Recuerdo que cuando era niña me gustaba mucho ver una película que trataba de un grupo de chicas surfistas, me gustaba imaginar que yo era una de ellas y que vivía en Hawaii. El ser surfista fue algo impensable para mi , siempre he vivido en la ciudad , crecí creyendo que tenia que estudiar una carrera profesional para ser «exitosa», encontrar un trabajo y vivir cómodamente, pero….
La realidad fue otra, estudié Diseño Gráfico y a mitad de la carrera ya no quería seguir, sentí que no era lo mío, pude pasar esa crisis y me gradué. Cuando salí de la universidad sentía que no sabía nada pero aun así comencé a buscar trabajo, nunca conseguí uno , fui a muchas entrevistas y nunca pasé del «nosotros te llamamos». Desilusionada comencé un negocio que poco tenía que ver con el diseño gráfico, al poco tiempo empecé a tener éxito e iba creciendo el proyecto, estaba contenta , tenia una estabilidad económica y en ese tiempo me pude independizar. Estuve casi 4 años trabajando en eso pero ya no me sentía bien con el negocio, no podía más con la rutina, empecé a descuidarlo y terminé por cerrarlo. La decisión fue repentina y hasta la fecha no me arrepiento de haberla tomado.
Aquí fue donde comenzó todo, entré en una crisis existencial al perder mi estabilidad económica, no tenía idea de que iba a ser de mi vida. Habían pasado 4 años después de que me gradué y tenía cero experiencia en el área del diseño gráfico , ¿quién demonios me iba a dar trabajo a mis 27 años sin experiencia laboral en el área?
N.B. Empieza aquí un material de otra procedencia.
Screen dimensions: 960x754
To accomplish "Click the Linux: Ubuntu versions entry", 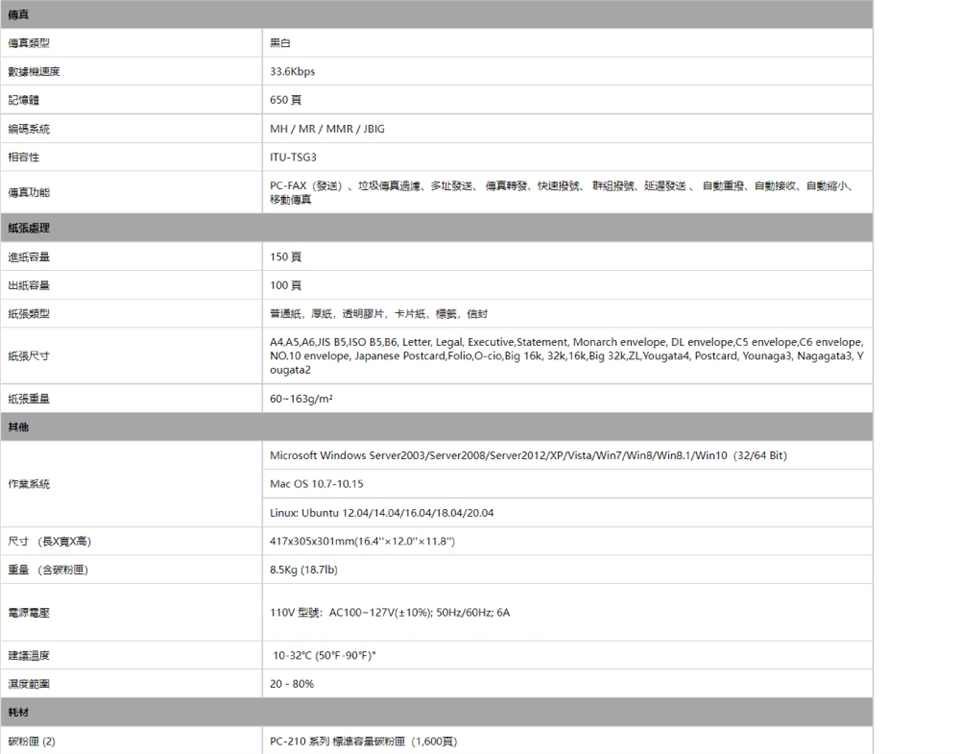I will (x=381, y=513).
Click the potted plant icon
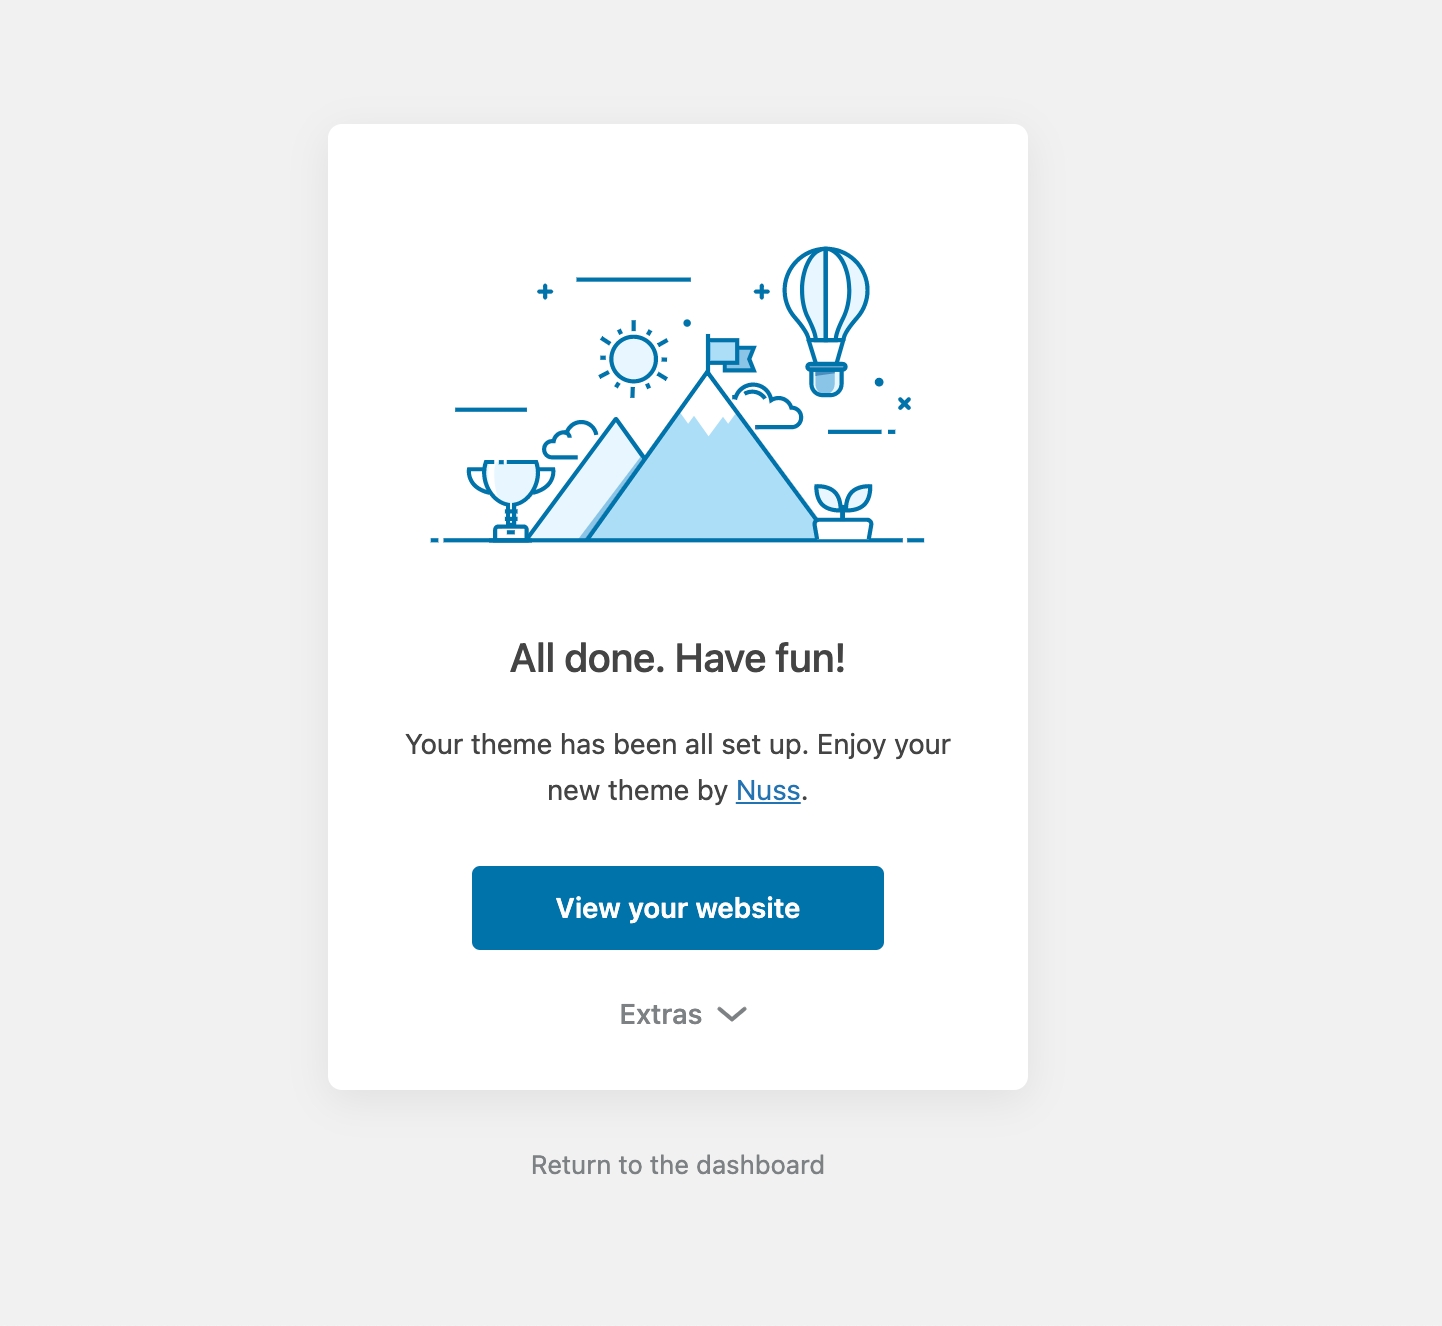 pos(843,512)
Exacto, ¡nadie!.
Gracias a esta crisis, he replanteado mis objetivos en la vida, me di cuenta que si me gusta el diseño gráfico pero no es mi pasión y no quiero pasar el resto de mi vida trabajando en algo que no me llena al 100%. Pensando que literalmente no tengo nada que me detenga aquí en la ciudad, he tomado la decisión de irme a vivir a la playa e intentar vivir mi sueño de ser surfista. Tengo mucho miedo de fracasar , de arrepentirme , de sentirme sola lejos de mi familia y de mis amigas, miedo de no sobrevivir en esta nueva aventura, sin embargo me voy arriesgar porque, son más mis ganas de vivir mi sueño.
No tengo un plan , solo tengo una meta y es convertirme en una surfista a mis 27 años.